The presence of featherlike structures on such a creature indicates that feathers must have evolved for some purpose other than flight-perhaps to help the animal keep warm. Indeed, for modern birds, which are warm-blooded, feathers provide critical insulation. Thus, Norell says, non-avian dinosaurs may have developed primitive feathers as they developed warm-bloodedness.
   The dinosaur, Microraptor zhaoianus, is also touted as the smallest non-avian dinosaur yet discovered, and may also give key clues to the relationships between dromaeosaurs, troodontids, and modern birds. It was officially named by Xu and two colleagues in the December 7th issue of the journal Nature.
    Measuring in at 39 centimeters (nearly 16 inches) and possessing a tail of 24 centimeters, Microraptor was a bipedal dinosaur that may have been adapted to live in trees. A small section of intermentary fuzz, what scientists believe to be the precursor to feathers, was also found on the specimen.
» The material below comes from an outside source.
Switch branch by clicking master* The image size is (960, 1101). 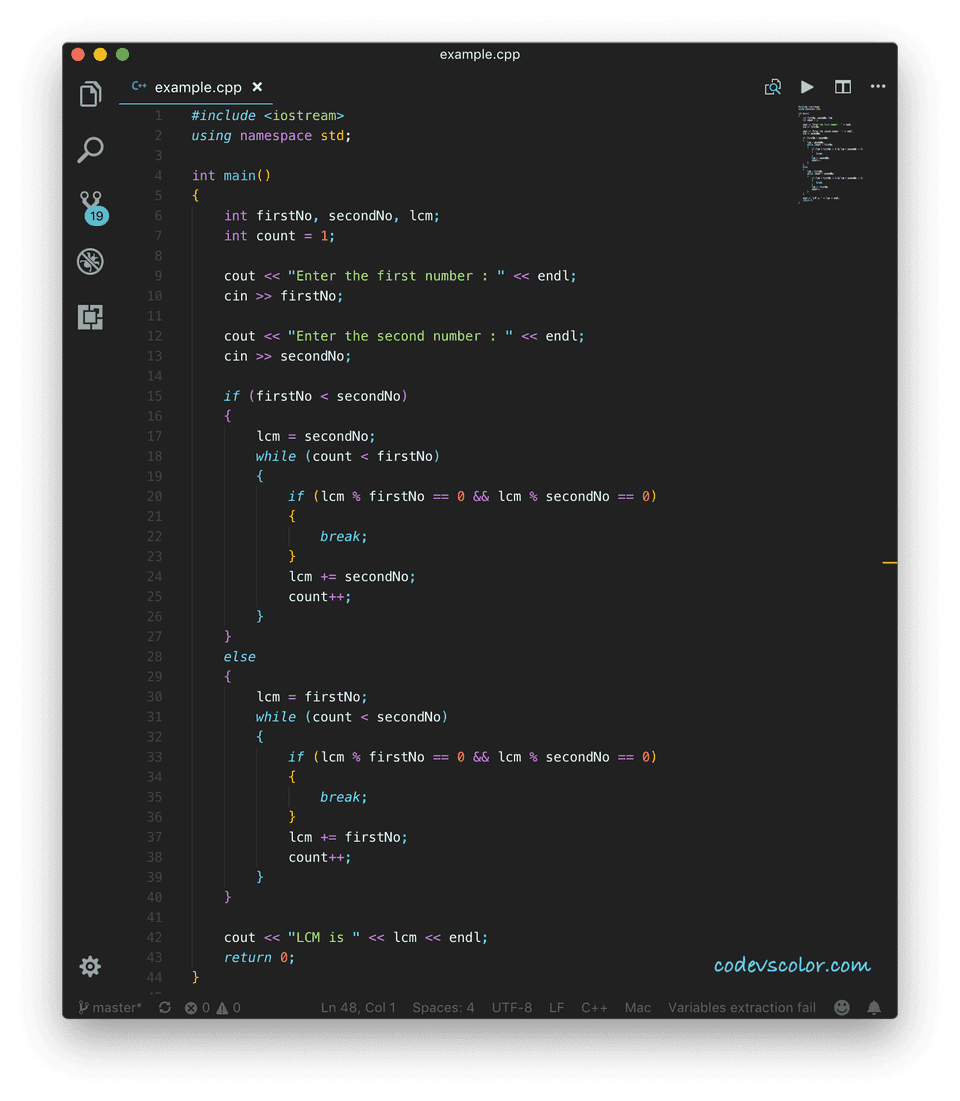tap(109, 1007)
Although it lived some 20 million years after Archaeopteryx, the first known bird, Microraptor is being called one of the most-bird like dinosaurs known, and many paleontologists believe it may play a key role in proving once and for all that birds evolved from small meat-eating dinosaurs.
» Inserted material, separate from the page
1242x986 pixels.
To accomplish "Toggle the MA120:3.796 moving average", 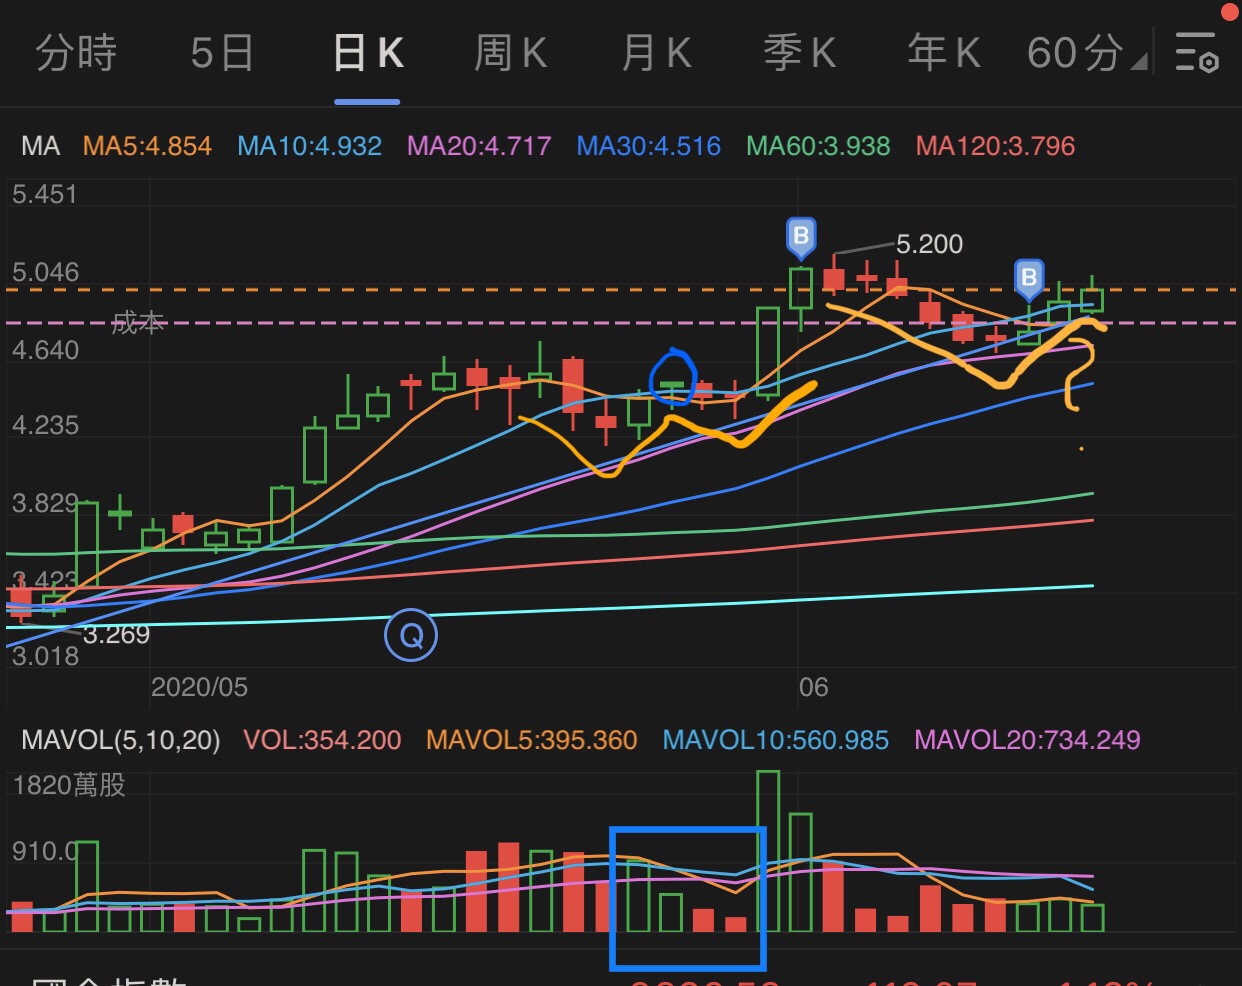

    "(Microraptor) shows a number of modifications to the hips, tail and teeth which are in some ways intermediate between those of advanced meat-eating dinosaurs and birds. There also appears to have been feathers, adding more evidence to the view that feathers and feather-like structures predated the origin of birds," Dr. Paul Barrett, a professor at Oxford University said.  "It might represent the most bird-like dinosaur, " Xu told reporters.